A cardinality is like the "number of elements in the set". For any set of finite cardinality, adding an element generates a set with a larger cardinality. {} has cardinality zero, while {a} has cardinality of one.
Aleph-null is the cardinality of the set of positive integers. As an infinite cardinal , it has some interesting properties.
One interesting property is that aleph-null + 1 =aleph-null , adding one element to an infinite set, or even a countably infinite number of elements to the set, does not change the cardinality of the set. So the set of even numbers , the set of all rational numbers, and the set of integers are of the same size. One set that is guartanteed to be larger than a given infinite set is the set of all subsets of the set.

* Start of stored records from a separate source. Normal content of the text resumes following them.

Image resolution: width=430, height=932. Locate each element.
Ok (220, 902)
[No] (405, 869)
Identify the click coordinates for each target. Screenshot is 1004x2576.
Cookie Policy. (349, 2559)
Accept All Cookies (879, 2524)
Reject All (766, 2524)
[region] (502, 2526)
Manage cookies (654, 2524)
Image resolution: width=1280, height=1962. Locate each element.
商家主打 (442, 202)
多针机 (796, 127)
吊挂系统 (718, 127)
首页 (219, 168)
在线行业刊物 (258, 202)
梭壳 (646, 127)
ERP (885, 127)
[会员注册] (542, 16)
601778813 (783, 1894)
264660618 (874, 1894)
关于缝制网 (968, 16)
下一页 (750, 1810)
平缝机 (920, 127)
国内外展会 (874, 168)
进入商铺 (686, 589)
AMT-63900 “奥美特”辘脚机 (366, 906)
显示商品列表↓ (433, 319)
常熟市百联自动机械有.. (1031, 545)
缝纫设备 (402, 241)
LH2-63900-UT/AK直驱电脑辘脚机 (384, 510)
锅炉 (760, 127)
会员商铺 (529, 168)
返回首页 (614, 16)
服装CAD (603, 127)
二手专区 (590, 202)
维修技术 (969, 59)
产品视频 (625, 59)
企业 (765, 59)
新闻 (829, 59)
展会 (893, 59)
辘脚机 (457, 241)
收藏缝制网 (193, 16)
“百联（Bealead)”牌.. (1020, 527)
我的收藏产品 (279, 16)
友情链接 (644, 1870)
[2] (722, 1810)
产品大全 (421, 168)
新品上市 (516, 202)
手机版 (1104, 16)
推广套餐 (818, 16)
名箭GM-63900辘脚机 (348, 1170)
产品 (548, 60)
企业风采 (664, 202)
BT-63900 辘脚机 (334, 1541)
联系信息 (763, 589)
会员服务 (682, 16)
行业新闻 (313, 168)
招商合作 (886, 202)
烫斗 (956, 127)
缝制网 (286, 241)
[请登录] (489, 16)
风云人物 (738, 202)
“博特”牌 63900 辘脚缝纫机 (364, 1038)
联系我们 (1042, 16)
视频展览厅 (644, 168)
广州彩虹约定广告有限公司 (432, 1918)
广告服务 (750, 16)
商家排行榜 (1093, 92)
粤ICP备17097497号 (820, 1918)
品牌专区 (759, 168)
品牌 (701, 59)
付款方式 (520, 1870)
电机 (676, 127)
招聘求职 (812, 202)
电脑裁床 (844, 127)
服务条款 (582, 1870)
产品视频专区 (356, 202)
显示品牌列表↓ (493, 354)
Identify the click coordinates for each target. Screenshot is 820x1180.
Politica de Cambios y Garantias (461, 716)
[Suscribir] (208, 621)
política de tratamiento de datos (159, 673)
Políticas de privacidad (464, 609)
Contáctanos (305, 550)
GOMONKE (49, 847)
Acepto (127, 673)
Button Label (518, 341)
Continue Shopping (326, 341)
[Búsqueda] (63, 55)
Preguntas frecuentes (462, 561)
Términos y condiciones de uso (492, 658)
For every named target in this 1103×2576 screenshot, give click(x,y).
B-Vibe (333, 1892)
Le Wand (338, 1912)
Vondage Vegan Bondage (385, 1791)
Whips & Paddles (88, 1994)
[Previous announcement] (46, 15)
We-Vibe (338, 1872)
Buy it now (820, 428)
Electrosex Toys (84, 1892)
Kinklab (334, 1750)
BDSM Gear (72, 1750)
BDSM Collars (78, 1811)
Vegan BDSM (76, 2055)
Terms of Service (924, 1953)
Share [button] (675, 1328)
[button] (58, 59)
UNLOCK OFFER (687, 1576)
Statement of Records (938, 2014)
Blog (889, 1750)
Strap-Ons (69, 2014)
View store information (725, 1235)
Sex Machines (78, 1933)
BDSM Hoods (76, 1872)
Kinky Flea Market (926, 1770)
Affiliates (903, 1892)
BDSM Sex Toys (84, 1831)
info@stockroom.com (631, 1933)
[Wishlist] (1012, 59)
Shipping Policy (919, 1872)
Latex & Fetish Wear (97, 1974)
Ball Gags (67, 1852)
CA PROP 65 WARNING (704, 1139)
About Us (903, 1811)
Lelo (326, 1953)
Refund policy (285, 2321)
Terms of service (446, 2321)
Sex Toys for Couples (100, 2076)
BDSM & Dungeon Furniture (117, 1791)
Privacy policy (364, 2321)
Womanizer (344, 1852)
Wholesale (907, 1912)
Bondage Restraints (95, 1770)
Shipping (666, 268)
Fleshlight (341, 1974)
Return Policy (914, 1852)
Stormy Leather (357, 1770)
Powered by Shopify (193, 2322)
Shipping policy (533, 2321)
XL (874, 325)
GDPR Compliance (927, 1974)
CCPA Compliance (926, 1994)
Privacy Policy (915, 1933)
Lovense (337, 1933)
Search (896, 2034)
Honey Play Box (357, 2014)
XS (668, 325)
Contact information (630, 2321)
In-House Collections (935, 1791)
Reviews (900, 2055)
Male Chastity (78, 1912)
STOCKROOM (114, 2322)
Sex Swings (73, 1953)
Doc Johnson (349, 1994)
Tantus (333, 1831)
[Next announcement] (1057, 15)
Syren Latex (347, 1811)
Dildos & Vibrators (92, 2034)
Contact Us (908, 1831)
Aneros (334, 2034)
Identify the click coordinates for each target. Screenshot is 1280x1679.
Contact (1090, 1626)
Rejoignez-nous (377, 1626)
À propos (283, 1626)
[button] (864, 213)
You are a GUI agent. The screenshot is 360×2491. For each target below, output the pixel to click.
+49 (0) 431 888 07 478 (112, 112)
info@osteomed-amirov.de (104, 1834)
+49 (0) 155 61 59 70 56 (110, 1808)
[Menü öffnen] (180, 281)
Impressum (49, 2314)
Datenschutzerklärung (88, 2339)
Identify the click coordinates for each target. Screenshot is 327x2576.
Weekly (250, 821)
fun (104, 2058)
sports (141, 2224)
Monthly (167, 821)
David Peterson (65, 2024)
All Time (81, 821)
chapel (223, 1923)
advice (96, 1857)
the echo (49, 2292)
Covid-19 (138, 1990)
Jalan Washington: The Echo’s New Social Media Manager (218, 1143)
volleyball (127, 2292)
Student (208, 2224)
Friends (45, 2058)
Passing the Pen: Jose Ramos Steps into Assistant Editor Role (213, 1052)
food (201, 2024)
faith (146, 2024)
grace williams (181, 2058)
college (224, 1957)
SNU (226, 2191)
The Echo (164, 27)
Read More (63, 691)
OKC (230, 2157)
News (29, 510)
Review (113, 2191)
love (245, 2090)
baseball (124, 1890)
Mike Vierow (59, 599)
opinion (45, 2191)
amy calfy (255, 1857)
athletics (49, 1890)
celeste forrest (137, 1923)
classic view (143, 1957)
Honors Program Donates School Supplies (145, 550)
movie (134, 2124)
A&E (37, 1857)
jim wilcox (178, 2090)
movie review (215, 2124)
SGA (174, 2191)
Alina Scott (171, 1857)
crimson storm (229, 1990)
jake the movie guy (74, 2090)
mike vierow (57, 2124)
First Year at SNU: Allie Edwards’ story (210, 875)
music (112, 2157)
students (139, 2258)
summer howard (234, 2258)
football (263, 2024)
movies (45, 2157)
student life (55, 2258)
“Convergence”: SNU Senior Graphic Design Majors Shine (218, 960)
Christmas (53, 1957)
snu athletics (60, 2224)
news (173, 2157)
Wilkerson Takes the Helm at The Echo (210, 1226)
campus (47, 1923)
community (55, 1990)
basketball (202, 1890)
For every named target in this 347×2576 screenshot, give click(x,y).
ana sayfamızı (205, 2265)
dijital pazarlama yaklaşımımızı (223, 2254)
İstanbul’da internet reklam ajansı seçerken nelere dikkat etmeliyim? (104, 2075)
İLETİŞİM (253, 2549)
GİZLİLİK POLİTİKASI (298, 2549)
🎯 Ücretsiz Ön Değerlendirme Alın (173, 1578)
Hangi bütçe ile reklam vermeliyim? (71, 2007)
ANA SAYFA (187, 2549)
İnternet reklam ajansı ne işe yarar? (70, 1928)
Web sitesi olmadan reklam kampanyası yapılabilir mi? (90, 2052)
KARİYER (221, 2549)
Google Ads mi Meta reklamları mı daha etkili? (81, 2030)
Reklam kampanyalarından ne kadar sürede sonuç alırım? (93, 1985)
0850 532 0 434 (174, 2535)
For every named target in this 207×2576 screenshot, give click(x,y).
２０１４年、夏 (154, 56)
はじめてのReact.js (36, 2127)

Another interesting property of infinite cardinals is the continuum hypothesis. The generalized continuum hypothesis states that there is no set with cardinality between the that of an infinite set and the set of all subsets of of that set. It would imply that there is no set with cardinality between that of the natural numbers and that of the real numbers. This would make sense but has never been proven. And more interestingly, not only has this never been proven- but its also been shown to be independent of ZFC axiomatic set theory. This means that both the hypothesis and its negation are equally "valid " in ZFC- there is no way to construct a set in ZFC that you can prove has an intermediate cardinality, but you can't prove that there is no set with such an intermediate cardinality either.
The set of algebraic reals is surprisingly equivalent to the integers, but much, much more dense.